- **AUFGABE**: Erläutern Sie anhand des Auszugs zur Kevelaerer Wirtschaftsförderung in ein bis drei Sätzen, wozu die WFG neben Fachkompetenz auch funktionelle Strukturen, finanzielle Ressourcen, Vertrauen und genügend freien Handlungsspielraum braucht.

- **SEITENAUSZUG**:
┌──

Die WFG soll als Bindeglied zwischen Wirtschaft, Politik und Verwaltung fungieren und braucht neben der entsprechenden Fachkompetenz auch funktionelle Strukturen und entsprechende finanzielle Ressourcen sowie Vertrauen und genügend freien Handlungsspielraum, um wirtschaftsorientiert und strategisch agieren zu können. „Für uns als CDU ist die wirtschaftliche Entwicklung unserer Stadt ein zentraler Punkt, bei der im Standortmarketing innerstädtisches Gewerbe und die Betriebe in den Misch- und Gewerbegebieten gleichberechtigt nebeneinanderstehen“, so Maaßen weiter. Auch die künftige Entwicklung Kevelaers als Kurstadt bedürfe einer besonders intensiven Betreuung.

Die WFG solle gewährleisten, dass die derzeitige Stabsstelle Wirtschaftsförderung – analog zu früheren Strukturen um den Bereich Tourismus und Kultur erweitert – in der jetzigen Form die Fülle der ihr gestellten Aufgaben adäquat erfüllen kann. „Die bisher schon im Haushalt dafür bereit gestellten Mittel von mehr als 750.000 € dürften für die Erfüllung der Aufgaben der WFG ausreichend sein“, meint die CDU. Ideen, wie die WFG zudem künftig aus verschiedenen Bereichen eigene Einnahmen erzielen könne, habe die CDU auch schon, „z. B. durch Vermittlung von Gewerbeflächen und Sponsoring, aber auch als Betreiberin eines Parkhauses“.

Der Stadtrat muss über einen entsprechenden CDU-Antrag entscheiden.“

Koordinator, Kümmerer und Krisenmanager gesucht

In dem auf Ende November datierten Antrag der CDU-Fraktion heißt es zur Begründung unter anderem, sie umfasse in Kevelaer „neben der klassischen Wirtschaftsförderung für die ansässigen Betriebe und Branchen und die Akquisition neuer Unternehmen auch die Stadtentwicklung – mit besonderem Blick auf eine Innenstadtförderung unter Berücksichtigung der gewachsenen Wallfahrtsstrukturen – und die Tourismusförderung. Hinzu kommen in naher Zukunft die Entwicklung und Steuerung einer „Kurstadt Kevelaer“, in der der medizinische Sektor wirtschaftlich an Bedeutung gewinnen wird. (…) Die Wirtschaftsförderung ist hier wie in den anderen genannten Bereichen Koordinator, Kümmerer und Krisenmanager gleichermaßen.

└──

Datenzeilen:
┌──

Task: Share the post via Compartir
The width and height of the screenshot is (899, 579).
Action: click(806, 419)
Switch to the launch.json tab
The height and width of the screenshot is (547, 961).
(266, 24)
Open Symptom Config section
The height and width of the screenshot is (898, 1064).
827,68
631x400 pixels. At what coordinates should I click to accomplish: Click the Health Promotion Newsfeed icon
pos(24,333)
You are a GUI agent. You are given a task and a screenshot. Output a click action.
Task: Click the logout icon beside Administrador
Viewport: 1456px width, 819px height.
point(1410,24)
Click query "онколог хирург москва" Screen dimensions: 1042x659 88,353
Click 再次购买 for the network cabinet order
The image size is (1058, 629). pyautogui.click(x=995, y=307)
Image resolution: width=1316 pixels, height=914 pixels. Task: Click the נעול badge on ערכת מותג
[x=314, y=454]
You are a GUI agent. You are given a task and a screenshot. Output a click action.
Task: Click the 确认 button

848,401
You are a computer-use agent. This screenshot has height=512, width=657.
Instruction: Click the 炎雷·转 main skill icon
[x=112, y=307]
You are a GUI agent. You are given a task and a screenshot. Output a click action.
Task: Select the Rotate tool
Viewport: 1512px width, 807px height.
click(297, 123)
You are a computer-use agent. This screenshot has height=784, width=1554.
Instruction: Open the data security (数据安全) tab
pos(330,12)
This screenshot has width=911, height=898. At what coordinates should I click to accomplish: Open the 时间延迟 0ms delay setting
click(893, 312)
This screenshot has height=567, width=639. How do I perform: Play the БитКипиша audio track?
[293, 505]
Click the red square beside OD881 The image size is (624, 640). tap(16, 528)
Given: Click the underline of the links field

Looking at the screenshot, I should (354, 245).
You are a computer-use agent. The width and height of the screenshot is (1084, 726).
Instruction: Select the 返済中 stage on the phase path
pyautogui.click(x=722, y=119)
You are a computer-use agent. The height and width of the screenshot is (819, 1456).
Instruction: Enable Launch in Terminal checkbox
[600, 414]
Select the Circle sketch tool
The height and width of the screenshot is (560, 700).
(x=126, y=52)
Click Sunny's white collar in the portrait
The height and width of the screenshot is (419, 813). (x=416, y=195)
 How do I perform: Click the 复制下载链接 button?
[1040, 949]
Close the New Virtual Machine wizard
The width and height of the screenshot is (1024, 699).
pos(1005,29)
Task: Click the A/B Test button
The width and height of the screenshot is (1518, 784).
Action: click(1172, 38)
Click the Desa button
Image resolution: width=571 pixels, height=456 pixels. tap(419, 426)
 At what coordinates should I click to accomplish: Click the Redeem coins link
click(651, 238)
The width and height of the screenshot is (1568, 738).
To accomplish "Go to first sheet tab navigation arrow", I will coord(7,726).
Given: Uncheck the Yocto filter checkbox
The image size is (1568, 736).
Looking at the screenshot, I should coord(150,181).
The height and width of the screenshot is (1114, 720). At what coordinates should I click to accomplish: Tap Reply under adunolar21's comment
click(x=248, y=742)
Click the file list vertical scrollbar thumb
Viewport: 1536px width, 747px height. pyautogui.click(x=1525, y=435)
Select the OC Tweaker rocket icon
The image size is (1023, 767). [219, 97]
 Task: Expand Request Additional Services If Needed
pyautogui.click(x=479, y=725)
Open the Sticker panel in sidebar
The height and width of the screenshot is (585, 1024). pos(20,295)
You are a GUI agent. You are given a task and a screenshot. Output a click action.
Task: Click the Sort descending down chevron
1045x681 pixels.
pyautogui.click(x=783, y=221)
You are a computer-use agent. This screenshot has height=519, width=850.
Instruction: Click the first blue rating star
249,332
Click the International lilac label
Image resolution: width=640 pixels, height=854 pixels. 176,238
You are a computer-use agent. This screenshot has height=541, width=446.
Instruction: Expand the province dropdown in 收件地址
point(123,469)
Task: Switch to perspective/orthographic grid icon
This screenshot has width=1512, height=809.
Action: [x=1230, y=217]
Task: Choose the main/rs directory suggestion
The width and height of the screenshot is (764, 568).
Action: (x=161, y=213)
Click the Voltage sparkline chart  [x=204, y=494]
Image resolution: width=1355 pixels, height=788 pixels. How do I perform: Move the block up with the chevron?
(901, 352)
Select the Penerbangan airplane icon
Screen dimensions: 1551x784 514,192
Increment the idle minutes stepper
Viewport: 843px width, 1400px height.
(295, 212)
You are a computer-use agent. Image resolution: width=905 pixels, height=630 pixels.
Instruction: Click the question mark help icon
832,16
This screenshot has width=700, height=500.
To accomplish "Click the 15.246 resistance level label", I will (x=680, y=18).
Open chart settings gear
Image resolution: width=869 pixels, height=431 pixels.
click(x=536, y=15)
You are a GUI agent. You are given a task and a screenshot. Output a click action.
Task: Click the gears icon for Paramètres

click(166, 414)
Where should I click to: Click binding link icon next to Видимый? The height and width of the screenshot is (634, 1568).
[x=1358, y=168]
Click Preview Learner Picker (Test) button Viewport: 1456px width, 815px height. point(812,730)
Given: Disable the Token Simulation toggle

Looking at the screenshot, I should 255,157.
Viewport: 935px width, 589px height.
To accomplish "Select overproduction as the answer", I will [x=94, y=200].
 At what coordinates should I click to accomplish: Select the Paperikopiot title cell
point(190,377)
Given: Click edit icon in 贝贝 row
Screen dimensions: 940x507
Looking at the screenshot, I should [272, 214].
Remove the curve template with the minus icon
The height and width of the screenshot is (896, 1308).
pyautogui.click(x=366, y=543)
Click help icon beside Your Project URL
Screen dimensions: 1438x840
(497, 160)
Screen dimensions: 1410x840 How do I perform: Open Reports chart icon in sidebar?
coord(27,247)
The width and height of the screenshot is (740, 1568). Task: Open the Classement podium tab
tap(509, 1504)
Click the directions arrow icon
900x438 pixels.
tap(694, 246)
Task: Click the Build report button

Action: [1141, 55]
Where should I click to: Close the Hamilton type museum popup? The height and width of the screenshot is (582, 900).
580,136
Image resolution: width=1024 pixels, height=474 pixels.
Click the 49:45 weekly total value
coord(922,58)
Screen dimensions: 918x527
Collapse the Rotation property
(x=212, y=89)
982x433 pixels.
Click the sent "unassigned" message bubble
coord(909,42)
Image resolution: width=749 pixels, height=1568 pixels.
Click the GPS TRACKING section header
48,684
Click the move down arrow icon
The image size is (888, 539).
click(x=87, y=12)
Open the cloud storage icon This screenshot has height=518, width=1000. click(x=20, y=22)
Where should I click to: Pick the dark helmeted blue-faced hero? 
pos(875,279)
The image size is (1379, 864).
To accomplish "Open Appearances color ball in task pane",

└──

- **LÖSUNG**: Die WFG soll als Bindeglied zwischen Wirtschaft, Politik und Verwaltung fungieren. Diese Voraussetzungen braucht sie, um wirtschaftsorientiert und strategisch agieren zu können.